As we can see, there are no duplicates and NULL values on the dataset.

In [5]:
property.limit(5)

Year,Year ending,Police Region,Local Government Area,Postcode,Suburb,Location Division,Property Item,Number of Items,Value of Items ($)
2024,March,1 North West Metro,Banyule,3079,Ivanhoe,1 Residential,Car Accessories,14,2040.0
2024,March,1 North West Metro,Banyule,3079,Ivanhoe,1 Residential,Cash/Document,42,51750.0
2024,March,1 North West Metro,Banyule,3079,Ivanhoe,1 Residential,Clothing,9,2140.0
2024,March,1 North West Metro,Banyule,3079,Ivanhoe,1 Residential,Electrical Applia...,24,13310.0
2024,March,1 North West Metro,Banyule,3079,Ivanhoe,1 Residential,Food,1,200.0


In [6]:
from pyspark.sql import functions as F

# Create a filter condition to check if any column contains 'VICTORIA' or None
condition = F.lit(False)
for col in property.columns:
    condition = condition | F.lower(F.col(col)).isin(F.lower(F.lit('Victoria')), None)

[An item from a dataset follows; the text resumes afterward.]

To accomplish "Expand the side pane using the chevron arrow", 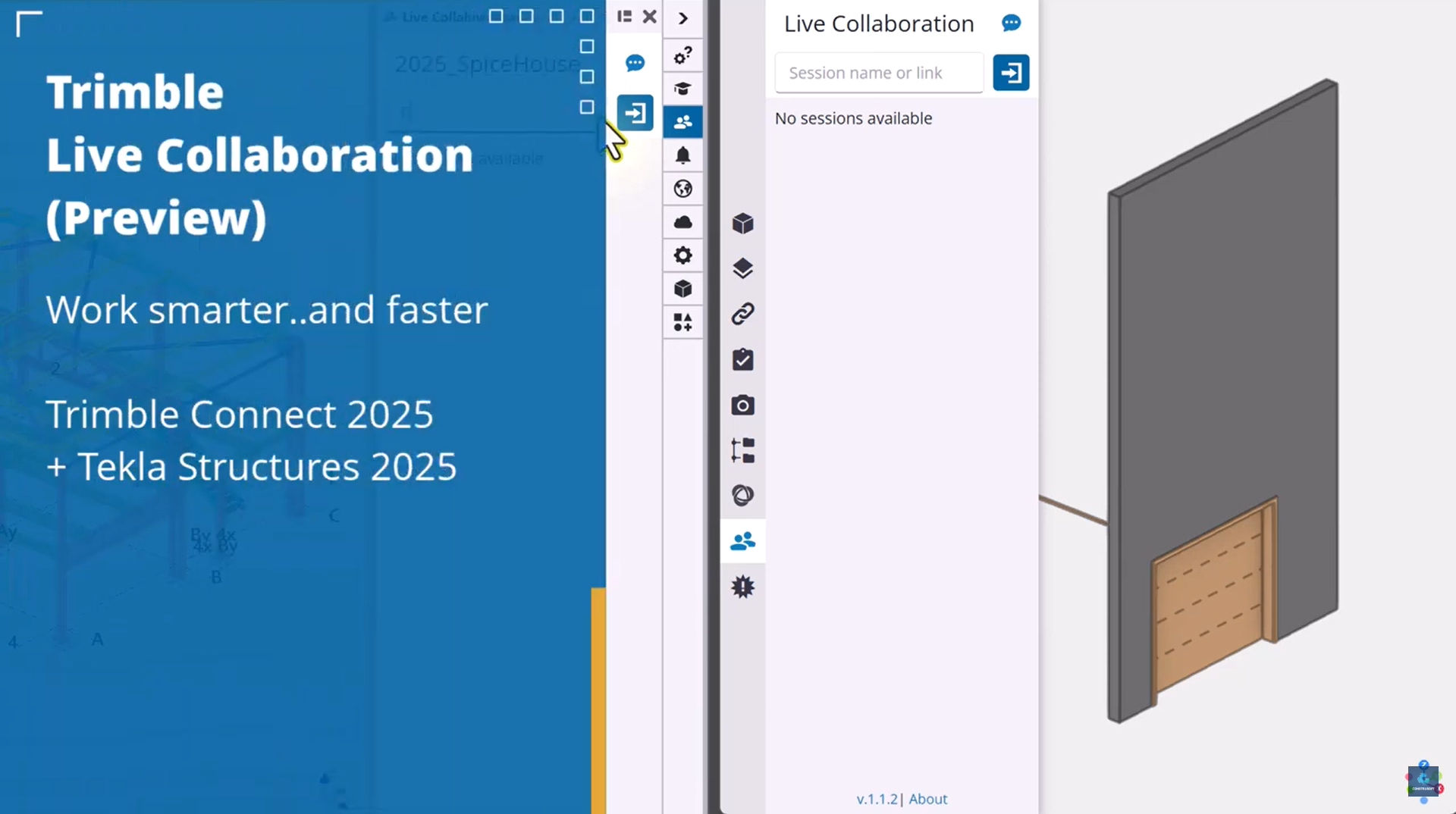I will click(682, 18).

# Apply the condition to filter the DataFrame
victoria_none_check = property.filter(condition)

victoria_none_check.show(1)

+----+-----------+-------------+---------------------+--------+--------+-----------------+---------------+---------------+------------------+
|Year|Year ending|Police Region|Local Government Area|Postcode|  Suburb|Location Division|  Property Item|Number of Items|Value of Items ($)|
+----+-----------+-------------+---------------------+--------+--------+-----------------+---------------+---------------+------------------+
|2024|      March|     Victoria|             Victoria|Victoria|Victoria|    1 Residential|Car Accessories|           6636|        1659629.97|
+----+-----------+-------------+---------------------+--------+--------+-----------------+---------------+---------------+------------------+
only showing top 1 row



In [7]:
# Apply the condition to filter the DataFrame and count the results
victoria_none_count = property.filter(condition).count()

# Show the count of rows that match the condition
print(f"Number of rows containing 'Victoria' or None: {victoria_none_count}")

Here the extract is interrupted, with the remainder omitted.